Taking escorts' photos from a competitor's website without permission? Not a smart idea, rules Birss J

An incredibly revealing picture
of wannabe luxury escort Paulo
This morning Birss J issued his decision in Omnibill v Egpsxxx and Carter [2014] EWHC 3762 (IPEC), a saucy case concerning copyright, escort services and pornographic photographs [unlike his judgment in the Red Bus case, readers will be saddened to learn that this time the learned judge did not reproduce the relevant images in the final text of the decision].

The facts of the case were as follows.

The claimant provides escort services in South Africa, and to this end also operates a website that hosts a number of photographs. The defendants, a UK company and its director, Mr Carter [the company has been subsequently liquidated and Mr Carter currently works as a "forklift truck driver at a warehouse for Tesco"], provide "similar and competing services" to those of the claimant, and also operate a website (www.escortgps.xxx) [Merpel wonders whether this domain name means that escorts are fully equipped with a GPS device?]

The problem is that the latter hosted photographs allegedly taken from Omnibill's website without permission. The images in question were used as part of advertisements by escorts offering escort services, and were generally pornographic in nature. 

After solving issues relating to the actual responsibility for setting up and running the defendant's website, Birss J addressed the relevant copyright issues, notably whether there was an infringement of UK copyright.
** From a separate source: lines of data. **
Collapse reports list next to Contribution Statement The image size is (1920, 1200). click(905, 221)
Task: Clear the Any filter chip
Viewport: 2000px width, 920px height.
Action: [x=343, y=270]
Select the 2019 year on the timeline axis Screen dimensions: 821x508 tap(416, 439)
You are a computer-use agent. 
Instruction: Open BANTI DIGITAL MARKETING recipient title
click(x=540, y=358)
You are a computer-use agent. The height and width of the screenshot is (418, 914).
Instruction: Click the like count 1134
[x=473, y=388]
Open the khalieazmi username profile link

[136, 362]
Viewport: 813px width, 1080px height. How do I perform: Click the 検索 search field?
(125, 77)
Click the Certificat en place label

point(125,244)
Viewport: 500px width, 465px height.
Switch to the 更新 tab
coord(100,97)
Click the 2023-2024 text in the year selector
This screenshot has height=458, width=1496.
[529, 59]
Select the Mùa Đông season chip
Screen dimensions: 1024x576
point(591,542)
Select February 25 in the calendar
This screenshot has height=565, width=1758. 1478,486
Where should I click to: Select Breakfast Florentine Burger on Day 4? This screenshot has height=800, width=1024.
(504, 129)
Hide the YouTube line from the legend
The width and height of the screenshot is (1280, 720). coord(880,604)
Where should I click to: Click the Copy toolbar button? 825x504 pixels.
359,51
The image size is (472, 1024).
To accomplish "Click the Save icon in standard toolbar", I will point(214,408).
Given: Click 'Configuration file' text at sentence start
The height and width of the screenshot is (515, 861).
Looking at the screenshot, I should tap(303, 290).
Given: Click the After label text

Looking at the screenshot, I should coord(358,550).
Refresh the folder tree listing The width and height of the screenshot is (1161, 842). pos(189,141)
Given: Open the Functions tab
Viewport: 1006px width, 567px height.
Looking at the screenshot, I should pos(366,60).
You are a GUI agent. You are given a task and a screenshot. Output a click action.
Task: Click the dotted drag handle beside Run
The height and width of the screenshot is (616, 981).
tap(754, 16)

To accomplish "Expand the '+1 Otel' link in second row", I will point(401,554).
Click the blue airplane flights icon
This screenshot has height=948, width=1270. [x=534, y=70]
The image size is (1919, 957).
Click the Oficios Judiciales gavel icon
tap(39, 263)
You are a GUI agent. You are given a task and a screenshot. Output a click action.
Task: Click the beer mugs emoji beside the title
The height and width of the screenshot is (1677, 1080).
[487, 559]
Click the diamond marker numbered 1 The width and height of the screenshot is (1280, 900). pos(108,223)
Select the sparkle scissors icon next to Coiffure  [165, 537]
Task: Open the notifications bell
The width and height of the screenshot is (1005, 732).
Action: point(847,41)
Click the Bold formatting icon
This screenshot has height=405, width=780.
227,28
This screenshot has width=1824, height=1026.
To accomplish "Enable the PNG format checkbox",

While admitting unauthorised reproduction and communication to the public of the claimant's works, Mr Carter denied that any of the allegedly infringing acts had taken place in the UK.

Different degrees of friendliness
are provided by the employees of
this escort service
The judge addressed this issue by looking at whether the website or relevant parts of it were targeted at the UK public. He observed that: "It is common ground [see paras 48 to 51 of the judgment of Arnold J in EMI v BSkyB] that if they are targeted at the UK then infringement of UK copyright has been committed by the first defendant. If the website is not targeted at the UK then no infringement of UK copyright has taken place at all." [the judge then cited a number of decisions of the Court of Justice of the European Union (CJEU) in which the 'intention to target' approach was employed. However, there is no mention of more recent stances (read: Pinckney, or the Opinion of Advocate General Cruz Villalon in Pez Hejduk) in which the CJEU purportedly departed from this criterion, at least in the context of establishing jurisdiction].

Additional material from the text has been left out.